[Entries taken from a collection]
=======
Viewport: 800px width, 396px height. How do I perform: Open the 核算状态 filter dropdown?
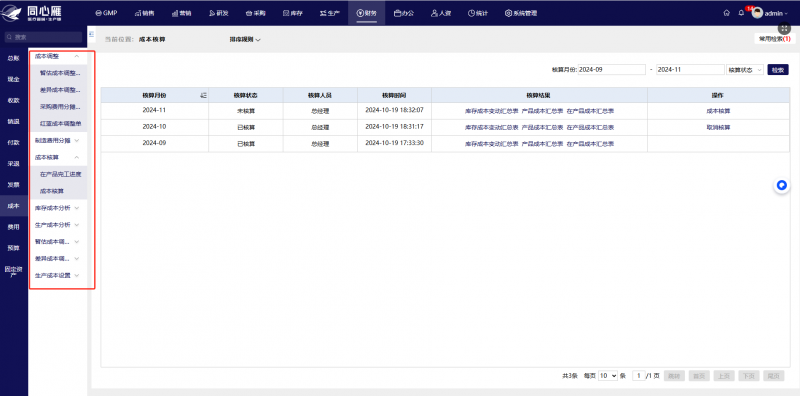pos(745,70)
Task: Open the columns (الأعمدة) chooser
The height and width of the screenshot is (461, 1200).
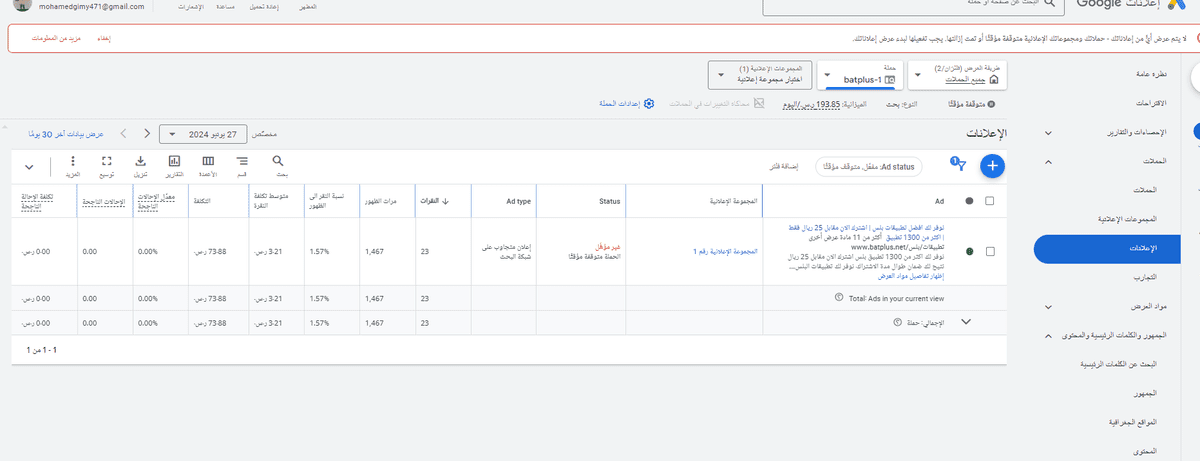Action: (x=208, y=165)
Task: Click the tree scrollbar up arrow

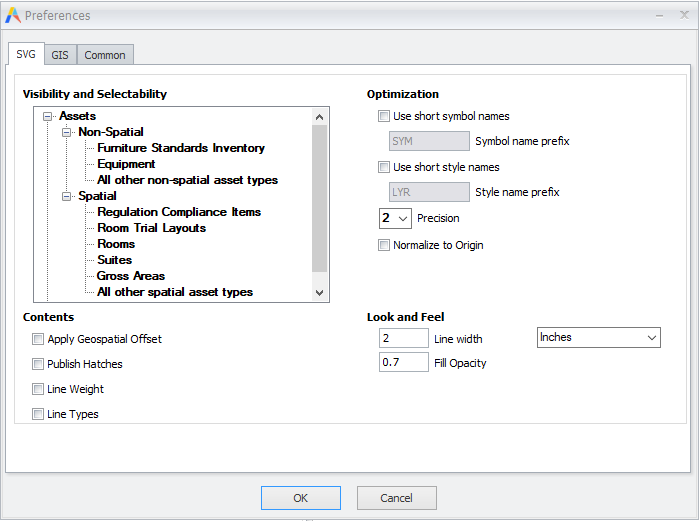Action: tap(319, 117)
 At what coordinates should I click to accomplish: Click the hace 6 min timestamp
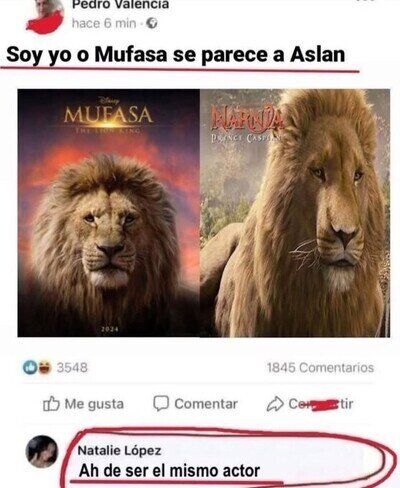point(104,23)
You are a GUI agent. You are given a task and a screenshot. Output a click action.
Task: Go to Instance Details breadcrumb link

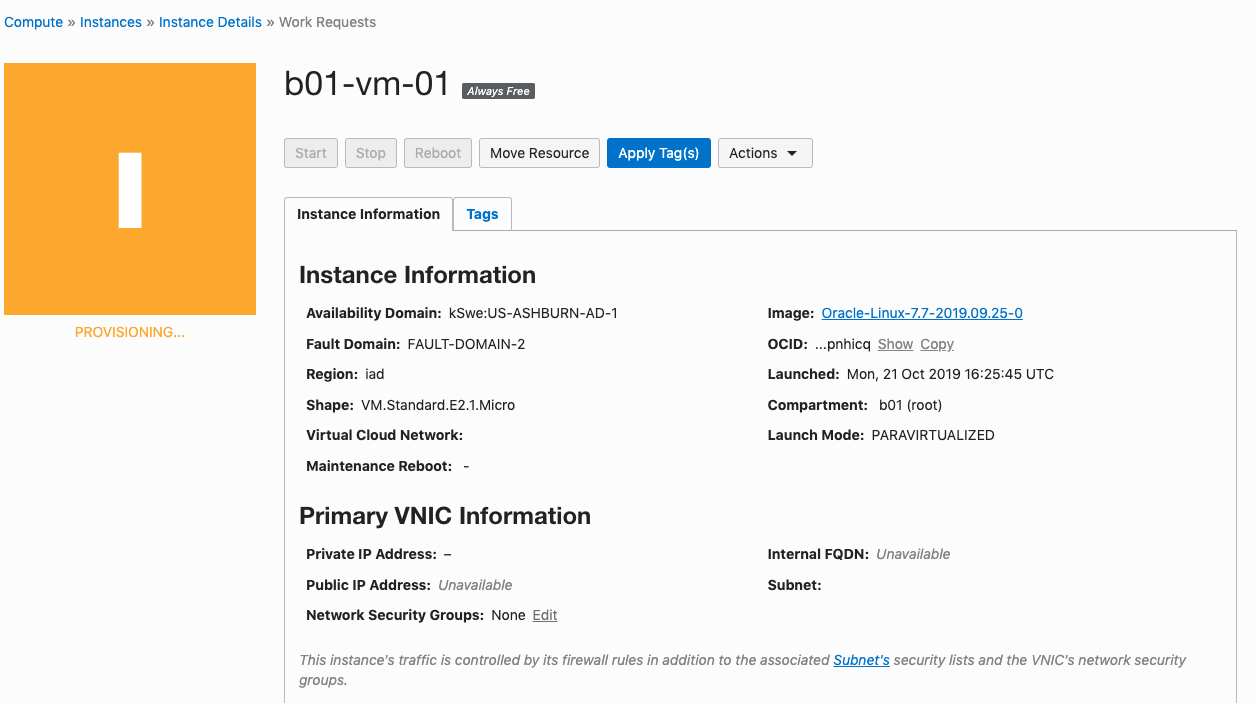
=======
## WHAT TO DO
Transcribe every entry above exactly as it stands, but skip the images.

## SOLVED EXERCISE
Viewport: 800px width, 396px height. How do I perform: Open the 核算状态 filter dropdown?
pos(745,70)
Task: Open the columns (الأعمدة) chooser
The height and width of the screenshot is (461, 1200).
Action: (x=208, y=165)
Task: Click the tree scrollbar up arrow

Action: tap(319, 117)
 At what coordinates should I click to accomplish: Click the hace 6 min timestamp
point(104,23)
You are a GUI agent. You are given a task and a screenshot. Output a click action.
Task: Go to Instance Details breadcrumb link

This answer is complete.